On Wednesday, less than four months after Michael Bloomberg got into the 2020 Democratic race, he ended his campaign after a hugely disappointing showing on Super Tuesday.
This is a very good thing for democracy.
To be clear: I have nothing against Bloomberg personally. But his campaign was a massively important test case of whether a hugely rich person can simply step into a race for president and, by dint of his unlimited wealth, secure a party nomination solely on the back of slickly produced — and ubiquitous — TV ads.
Simply put: Had Bloomberg become the party nominee, we would have seen a lot more billionaires thinking to themselves: “Hey, I can do this.
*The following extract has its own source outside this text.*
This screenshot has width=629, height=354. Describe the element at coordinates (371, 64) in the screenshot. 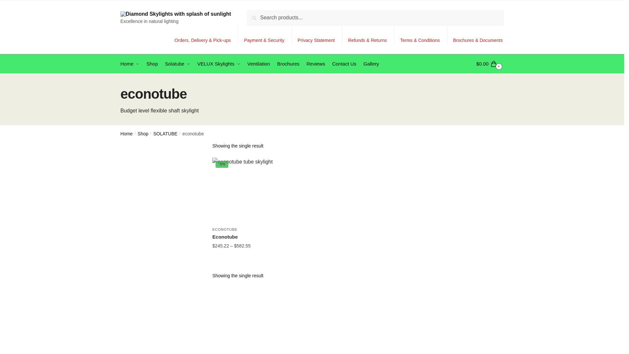

I see `'Gallery'` at that location.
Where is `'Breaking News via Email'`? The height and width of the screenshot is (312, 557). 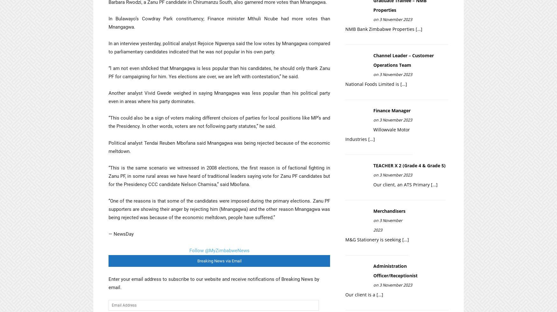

Heck, I should do this.” His utter defeat — he won nine delegates (and counting) and all of them in American Samoa so far — suggest very strongly that there is more to running for president than just being rich and buying hundreds of millions of dollars in TV ad time.
Consider the massive scope of Bloomberg’s spending.
In the approximately 118 days he was in the race, he dropped at least $570 million of his own money on the campaign — including $234 million in Super Tuesday states alone. A quick bit of math shows that Bloomberg spent more than $4.8 million a day in the race. Or looked at differently, Bloomberg spent more than $63 million for each of the delegates he has won so far. (Nota bene: Once all delegates from Super Tuesday are allocated, Bloomberg will wind up with more delegates. But not a ton more.)
And given that Bloomberg’s net worth is over $60 billion, he could have kept spending at exactly this rate — or even higher — without any appreciable dent in his fortune. And there is no one in the field who could have come even close to that sort of spending.
But what Super Tuesday — and the several weeks leading up to it — seem to prove is that billions in net worth and hundreds of millions in TV ads aren’t determinative in a presidential race. Not even close. (Former Vice President Joe Biden, who chalked up nine state victories on Super Tuesday, spent $2.2 million on ads, less than 1/100th of Bloomberg’s spending.)
What doomed Bloomberg was the fact that he couldn’t get away with just doing TV ads. After the Democratic National Committee changes its debate rules for the pre-Nevada and pre-South Carolina gathering, Bloomberg made the stage. And he bombed.
Bloomberg’s performance in the Las Vegas debate was shockingly bad — a toxic combination of woodenness and snarkiness that left voters looking for an alternative to Biden or Vermont Sen. Bernie Sanders sorely disappointed. In the next debate, the following week in Charleston, South Carolina, the contrast between “TV ad Bloomberg” and “Actual Bloomberg” was even more striking due to the fact that at every commercial during the debate there was at least one Bloomberg commercial running. The difference between the two was unmistakable: TV Bloomberg was a solid, proven and capable leader. Actual Bloomberg was halting, uncertain and, at times, just plain nasty to his competitors.
That gap — coupled with Biden’s remarkable turnaround in the race after his victory in South Carolina — ensured that Bloomberg would underperform on Super Tuesday. And knowing Bloomberg’s data-driven approach to, well, everything, his decision to both get out of the race and to endorse Biden makes perfect sense.
Whether you like Biden or Bloomberg or Sanders (or Massachusetts Sen. Elizabeth Warren), you should be able to see the greater good in the failure of the billionaire businessman to use his overwhelming wealth to win. If democracy is simply about spending the most money on your campaign, if people are that easily swayed by good-looking TV ads (and Bloomberg’s ads were very good), then we are in a very dark place. It should be harder than that to win. It should be more about what you’ve done (and what you will do) than what you have.
While the focus will be on what Bloomberg spent — and how he seemingly wasted it — that sort of misses the big point here. Bloomberg is so wealthy that he could spend what he spent in this race every four years and never run out of money (or close to it.) The bigger takeaway is that money alone can’t win you a presidential nomination. That there’s more to it than that. And that is, ultimately, a very good sign for a healthy democracy.